What you need to do: Your copy should hold only the lines from the one holding "Given: Expand the" through the last line of the records below, both included, each exact and with no pictures.

Start of Block

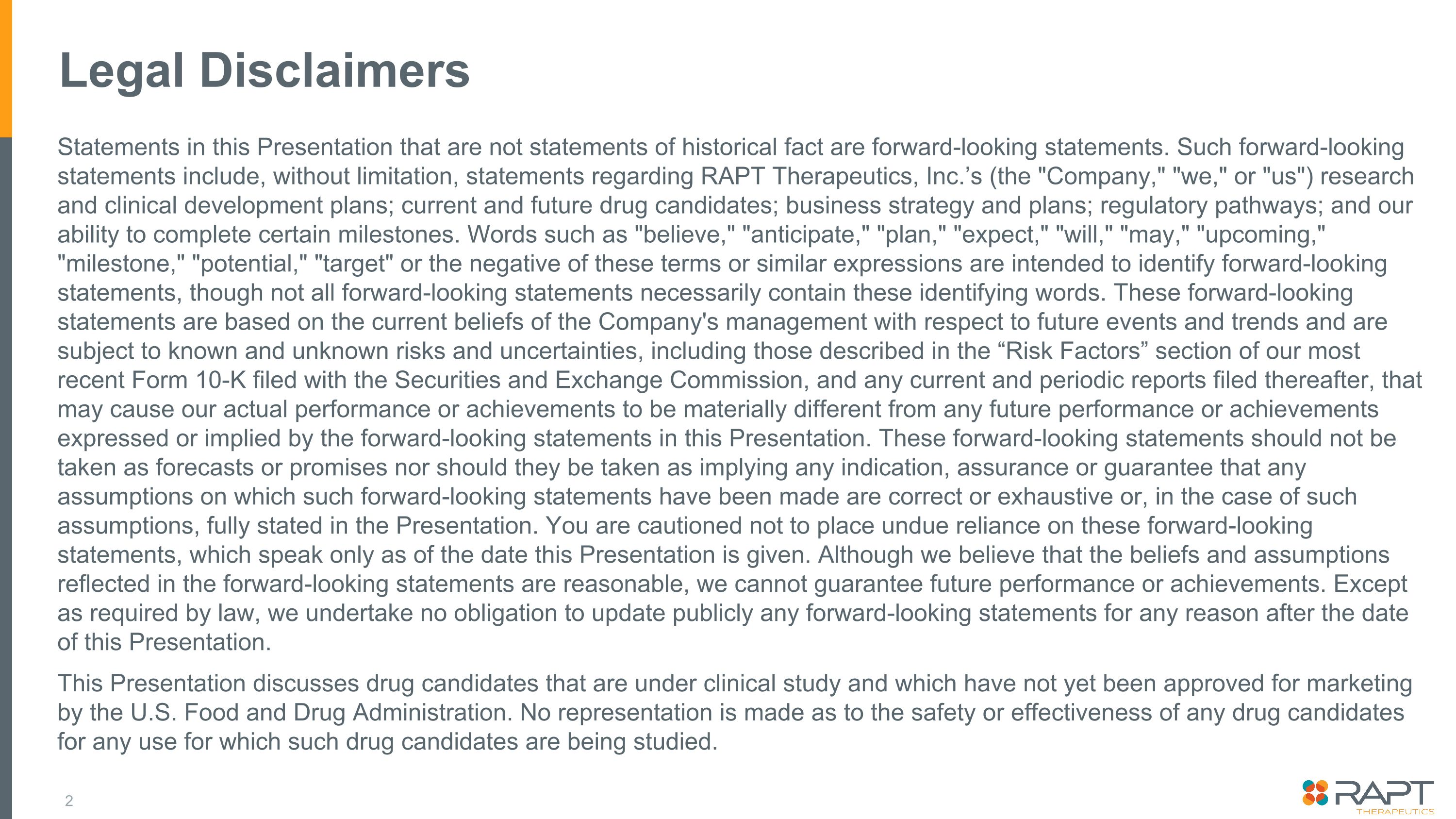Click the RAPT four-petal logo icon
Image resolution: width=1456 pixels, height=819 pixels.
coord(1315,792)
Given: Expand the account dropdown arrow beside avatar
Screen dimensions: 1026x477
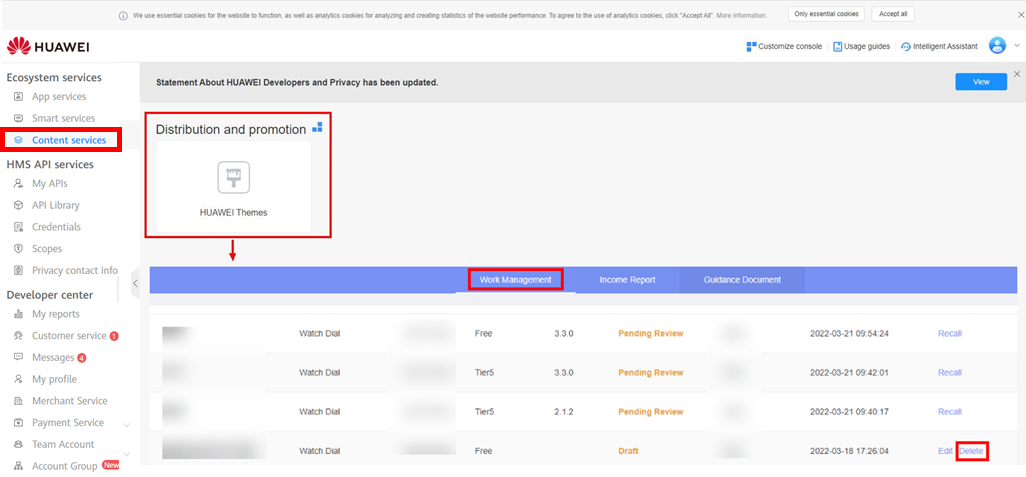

End of Block

Response:
Given: Expand the account dropdown arrow beside avatar
Screen dimensions: 1026x477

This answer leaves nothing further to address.